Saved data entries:
____________________
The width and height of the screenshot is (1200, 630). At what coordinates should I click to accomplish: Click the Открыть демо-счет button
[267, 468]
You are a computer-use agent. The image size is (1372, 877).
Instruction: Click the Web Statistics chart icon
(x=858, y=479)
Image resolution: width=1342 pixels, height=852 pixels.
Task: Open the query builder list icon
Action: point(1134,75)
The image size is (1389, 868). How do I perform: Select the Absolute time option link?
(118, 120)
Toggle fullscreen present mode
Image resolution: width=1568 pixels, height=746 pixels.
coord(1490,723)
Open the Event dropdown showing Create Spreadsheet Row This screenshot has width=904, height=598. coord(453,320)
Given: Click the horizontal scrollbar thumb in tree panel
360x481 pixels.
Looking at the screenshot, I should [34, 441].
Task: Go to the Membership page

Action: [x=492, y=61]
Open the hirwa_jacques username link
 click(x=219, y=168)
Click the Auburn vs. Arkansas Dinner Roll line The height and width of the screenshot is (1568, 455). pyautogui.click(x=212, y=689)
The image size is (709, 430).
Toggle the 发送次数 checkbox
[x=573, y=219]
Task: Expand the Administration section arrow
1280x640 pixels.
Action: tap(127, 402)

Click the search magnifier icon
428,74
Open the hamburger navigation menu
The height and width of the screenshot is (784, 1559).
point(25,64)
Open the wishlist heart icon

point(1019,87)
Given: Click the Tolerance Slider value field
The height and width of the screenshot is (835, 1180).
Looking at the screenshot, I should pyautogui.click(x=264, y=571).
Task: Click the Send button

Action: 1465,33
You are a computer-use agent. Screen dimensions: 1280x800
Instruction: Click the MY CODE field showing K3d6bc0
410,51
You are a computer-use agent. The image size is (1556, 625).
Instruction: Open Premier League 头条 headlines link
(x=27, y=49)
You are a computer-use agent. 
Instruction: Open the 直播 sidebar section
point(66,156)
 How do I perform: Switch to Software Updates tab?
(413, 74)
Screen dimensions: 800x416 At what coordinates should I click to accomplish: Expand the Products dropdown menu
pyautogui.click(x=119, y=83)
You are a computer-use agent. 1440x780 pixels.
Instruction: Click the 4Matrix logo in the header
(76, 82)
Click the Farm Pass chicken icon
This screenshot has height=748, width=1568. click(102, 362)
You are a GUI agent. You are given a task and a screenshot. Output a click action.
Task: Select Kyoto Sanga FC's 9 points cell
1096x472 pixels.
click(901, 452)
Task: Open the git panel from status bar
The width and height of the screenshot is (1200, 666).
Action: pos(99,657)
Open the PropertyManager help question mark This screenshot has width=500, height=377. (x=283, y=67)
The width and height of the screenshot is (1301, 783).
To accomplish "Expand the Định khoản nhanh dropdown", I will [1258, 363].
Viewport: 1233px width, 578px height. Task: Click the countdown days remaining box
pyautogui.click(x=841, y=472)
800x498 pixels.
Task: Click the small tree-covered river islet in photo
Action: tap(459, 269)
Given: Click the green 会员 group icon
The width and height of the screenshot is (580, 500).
____________________
Write out the records once more, precisely as they stand.

The width and height of the screenshot is (1200, 630). At what coordinates should I click to accomplish: Click the Открыть демо-счет button
[267, 468]
You are a computer-use agent. The image size is (1372, 877).
Instruction: Click the Web Statistics chart icon
(x=858, y=479)
Image resolution: width=1342 pixels, height=852 pixels.
Task: Open the query builder list icon
Action: point(1134,75)
The image size is (1389, 868). How do I perform: Select the Absolute time option link?
(118, 120)
Toggle fullscreen present mode
Image resolution: width=1568 pixels, height=746 pixels.
coord(1490,723)
Open the Event dropdown showing Create Spreadsheet Row This screenshot has width=904, height=598. coord(453,320)
Given: Click the horizontal scrollbar thumb in tree panel
360x481 pixels.
Looking at the screenshot, I should [34, 441].
Task: Go to the Membership page

Action: [x=492, y=61]
Open the hirwa_jacques username link
 click(x=219, y=168)
Click the Auburn vs. Arkansas Dinner Roll line The height and width of the screenshot is (1568, 455). pyautogui.click(x=212, y=689)
The image size is (709, 430).
Toggle the 发送次数 checkbox
[x=573, y=219]
Task: Expand the Administration section arrow
1280x640 pixels.
Action: tap(127, 402)

Click the search magnifier icon
428,74
Open the hamburger navigation menu
The height and width of the screenshot is (784, 1559).
point(25,64)
Open the wishlist heart icon

point(1019,87)
Given: Click the Tolerance Slider value field
The height and width of the screenshot is (835, 1180).
Looking at the screenshot, I should pyautogui.click(x=264, y=571).
Task: Click the Send button

Action: 1465,33
You are a computer-use agent. Screen dimensions: 1280x800
Instruction: Click the MY CODE field showing K3d6bc0
410,51
You are a computer-use agent. The image size is (1556, 625).
Instruction: Open Premier League 头条 headlines link
(x=27, y=49)
You are a computer-use agent. 
Instruction: Open the 直播 sidebar section
point(66,156)
 How do I perform: Switch to Software Updates tab?
(413, 74)
Screen dimensions: 800x416 At what coordinates should I click to accomplish: Expand the Products dropdown menu
pyautogui.click(x=119, y=83)
You are a computer-use agent. 1440x780 pixels.
Instruction: Click the 4Matrix logo in the header
(76, 82)
Click the Farm Pass chicken icon
This screenshot has height=748, width=1568. click(102, 362)
You are a GUI agent. You are given a task and a screenshot. Output a click action.
Task: Select Kyoto Sanga FC's 9 points cell
1096x472 pixels.
click(901, 452)
Task: Open the git panel from status bar
The width and height of the screenshot is (1200, 666).
Action: pos(99,657)
Open the PropertyManager help question mark This screenshot has width=500, height=377. (x=283, y=67)
The width and height of the screenshot is (1301, 783).
To accomplish "Expand the Định khoản nhanh dropdown", I will [1258, 363].
Viewport: 1233px width, 578px height. Task: Click the countdown days remaining box
pyautogui.click(x=841, y=472)
800x498 pixels.
Task: Click the small tree-covered river islet in photo
Action: tap(459, 269)
Given: Click the green 会员 group icon
The width and height of the screenshot is (580, 500).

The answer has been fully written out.